Presiding Justice BURKE delivered the judgment of the court, with opinion.

¶ 1 Defendants, Daniel and Gratziela Dina, appeal after the confirmation of the judicial sale of their property. They argue that the court improperly granted summary judgment for foreclosure in favor of plaintiff, First Mortgage Company, LLC; they assert, among other things, that they properly raised the defense that the mortgage lender, First Mortgage Company of Idaho, LLC (FMCI), was not a licensed lender under the Residential Mortgage License Act of 1987 (License Act) (205 ILCS 635/1–1 et seq. (West 2006)). We conclude that a material issue of fact existed concerning FMCI's status under the License Act and that this precluded a proper grant of summary judgment. We further conclude that the way defendants raised the defense, by a response in opposition to summary judgment, did not cause them to forfeit the defense; their defense amounted to a claim that the mortgage contract was contrary to public policy, and such a defense is not forfeited by a technical error in raising it. We therefore vacate the grant of summary judgment and the confirmation of the judicial sale and remand the cause.

¶ 2 I. BACKGROUND

¶ 3 Plaintiff filed a foreclosure complaint relating to the property at 580 Christopher Drive, North Barrington, on May 21, 2010. It made Daniel Dina a defendant as the property owner and borrower. It also made Gratziela Dina, who had signed the mortgage, a defendant. The mortgage showed that the lender was FMCI; this was also the mortgagee according to the complaint. The original amount of the loan was $985,000. The note required a balloon payment of $991,566.67 on March 15, 2008. Defendants did not make this payment.

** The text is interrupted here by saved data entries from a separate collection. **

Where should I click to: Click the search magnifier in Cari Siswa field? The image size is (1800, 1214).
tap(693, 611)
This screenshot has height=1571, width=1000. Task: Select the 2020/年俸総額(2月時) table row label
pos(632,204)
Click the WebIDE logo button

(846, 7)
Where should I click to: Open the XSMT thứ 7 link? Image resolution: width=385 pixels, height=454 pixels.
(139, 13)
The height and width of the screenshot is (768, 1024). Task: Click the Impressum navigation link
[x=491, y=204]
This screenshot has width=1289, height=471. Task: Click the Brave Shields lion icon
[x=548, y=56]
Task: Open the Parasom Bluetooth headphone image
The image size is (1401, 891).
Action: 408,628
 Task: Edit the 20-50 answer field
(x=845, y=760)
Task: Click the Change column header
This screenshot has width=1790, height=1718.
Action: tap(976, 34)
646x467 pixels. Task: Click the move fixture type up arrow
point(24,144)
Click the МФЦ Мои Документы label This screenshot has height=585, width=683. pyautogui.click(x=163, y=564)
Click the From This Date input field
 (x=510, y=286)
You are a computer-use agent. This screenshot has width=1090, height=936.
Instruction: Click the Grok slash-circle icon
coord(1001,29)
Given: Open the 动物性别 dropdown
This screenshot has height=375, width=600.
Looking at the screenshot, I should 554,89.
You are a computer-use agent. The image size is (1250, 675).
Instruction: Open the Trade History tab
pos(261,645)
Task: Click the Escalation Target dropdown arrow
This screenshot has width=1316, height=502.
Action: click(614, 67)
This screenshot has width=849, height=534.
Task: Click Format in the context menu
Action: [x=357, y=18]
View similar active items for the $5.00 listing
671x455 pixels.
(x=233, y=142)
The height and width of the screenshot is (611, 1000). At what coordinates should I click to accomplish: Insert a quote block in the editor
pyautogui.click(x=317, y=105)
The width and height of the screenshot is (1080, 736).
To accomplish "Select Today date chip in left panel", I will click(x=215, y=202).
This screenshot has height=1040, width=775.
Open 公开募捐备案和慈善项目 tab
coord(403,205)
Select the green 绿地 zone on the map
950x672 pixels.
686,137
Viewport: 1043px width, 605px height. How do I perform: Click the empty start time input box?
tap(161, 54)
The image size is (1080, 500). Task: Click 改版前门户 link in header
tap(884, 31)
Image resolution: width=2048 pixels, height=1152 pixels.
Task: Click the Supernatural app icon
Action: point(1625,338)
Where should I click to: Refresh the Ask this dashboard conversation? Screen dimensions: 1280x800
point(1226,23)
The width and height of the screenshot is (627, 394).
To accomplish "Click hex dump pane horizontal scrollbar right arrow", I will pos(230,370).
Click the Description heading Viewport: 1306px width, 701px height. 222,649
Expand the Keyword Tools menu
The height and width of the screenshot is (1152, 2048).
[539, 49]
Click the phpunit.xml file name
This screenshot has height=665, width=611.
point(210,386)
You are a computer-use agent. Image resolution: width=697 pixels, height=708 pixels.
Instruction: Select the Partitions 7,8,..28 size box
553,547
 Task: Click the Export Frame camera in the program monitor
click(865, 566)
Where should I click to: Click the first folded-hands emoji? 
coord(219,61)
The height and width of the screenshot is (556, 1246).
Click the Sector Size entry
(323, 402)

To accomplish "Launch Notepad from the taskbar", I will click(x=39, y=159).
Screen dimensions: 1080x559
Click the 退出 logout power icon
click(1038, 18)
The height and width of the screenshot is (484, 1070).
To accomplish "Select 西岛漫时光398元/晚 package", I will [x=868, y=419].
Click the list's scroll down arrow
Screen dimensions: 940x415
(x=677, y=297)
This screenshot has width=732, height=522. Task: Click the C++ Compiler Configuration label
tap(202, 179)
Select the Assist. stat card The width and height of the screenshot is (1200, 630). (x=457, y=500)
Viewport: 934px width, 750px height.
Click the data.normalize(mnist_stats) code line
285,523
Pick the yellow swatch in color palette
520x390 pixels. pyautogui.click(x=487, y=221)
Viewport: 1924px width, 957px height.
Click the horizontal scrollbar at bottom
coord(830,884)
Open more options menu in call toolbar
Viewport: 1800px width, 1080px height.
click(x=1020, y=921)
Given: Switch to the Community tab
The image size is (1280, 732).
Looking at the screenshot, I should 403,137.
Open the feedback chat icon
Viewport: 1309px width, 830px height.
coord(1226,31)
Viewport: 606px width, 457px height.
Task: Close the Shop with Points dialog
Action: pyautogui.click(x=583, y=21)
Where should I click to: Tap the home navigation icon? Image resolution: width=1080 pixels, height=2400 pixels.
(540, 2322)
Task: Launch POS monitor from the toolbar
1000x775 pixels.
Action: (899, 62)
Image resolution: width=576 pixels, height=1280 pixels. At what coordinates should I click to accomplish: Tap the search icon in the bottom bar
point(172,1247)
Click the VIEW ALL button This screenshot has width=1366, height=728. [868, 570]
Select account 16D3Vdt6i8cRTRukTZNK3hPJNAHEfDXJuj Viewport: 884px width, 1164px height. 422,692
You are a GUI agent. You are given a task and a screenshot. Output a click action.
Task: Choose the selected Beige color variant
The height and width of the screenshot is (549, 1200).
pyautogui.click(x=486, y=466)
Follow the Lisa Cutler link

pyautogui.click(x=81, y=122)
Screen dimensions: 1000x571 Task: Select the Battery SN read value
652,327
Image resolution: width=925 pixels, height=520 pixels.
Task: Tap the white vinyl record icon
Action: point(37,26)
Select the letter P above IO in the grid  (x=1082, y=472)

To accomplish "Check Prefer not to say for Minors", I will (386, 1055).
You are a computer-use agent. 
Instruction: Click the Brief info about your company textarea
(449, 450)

¶ 4 Defendants appeared through counsel and filed an answer and affirmative defenses. They denied that plaintiff was either the mortgagee or the successor in interest to the mortgagee. They also asserted that this same lack of demonstrated interest resulted in plaintiff's lacking standing. They further asserted that plaintiff had failed to mitigate its damages and to comply with federal obligations to consider whether defendants were eligible under modification programs. Finally, they asserted that plaintiff would receive greater benefits by modifying the loan than through foreclosure.

¶ 5 Plaintiff moved for summary judgment. As to the lack-of-standing defense, it asserted that, because lack of standing is an affirmative defense, defendants bore the burden of showing that plaintiff was not the mortgagee. However, plaintiff also provided a “Statement of Merger” filed with the Idaho Secretary of State that stated that, effective April 30, 2011, FMCI, a wholly owned subsidiary of plaintiff, was merged into plaintiff. Plaintiff also filed a “Reply to Defendant's Affirmative Defenses.” Defendants, having missed the deadline to respond to the motion for summary judgment, sought additional time to respond. They filed a proposed response, supported by an exhibit, asserting that neither “First Mortgage Company of Idaho, LLC,” nor “First Mortgage Company, LLC,” was registered to do business in Illinois or was licensed under the License Act. Further, they asserted that plaintiff was attempting to collect insurance premiums despite defendants' having a paid casualty insurance policy. They asserted that plaintiff “has been prosecuting a wrongful foreclosure which should be dismissed with prejudice.” The court allowed the filing.

¶ 6 Plaintiff replied. It first asserted that defendants could not raise new defenses in a response to a motion, so that the defenses were forfeited. It further argued that defendants were wrong on the merits. It argued that, under the Limited Liability Company Act (LLC Act) (805 ILCS 180/1–1 et seq. (West 2010)), an LLC's failure to register does not impair its contracts. Moreover, pursuing a legal proceeding does not constitute engaging in business within Illinois. Next, concerning defendants' assertions about its lack of a required license, it asserted that, as a “registered domestic entity with the National Information Center under the laws of Oklahoma,” plaintiff (not FMCI) was a bank and thus was exempt from the licensing requirements of the License Act. The exhibit it attached in support of this states that plaintiff “was established as a Domestic Entity Other” on or as of January 1, 2007. Finally, it purchased insurance on the property because it received notice that defendants' coverage was going to lapse and it did not receive evidence of coverage from defendants.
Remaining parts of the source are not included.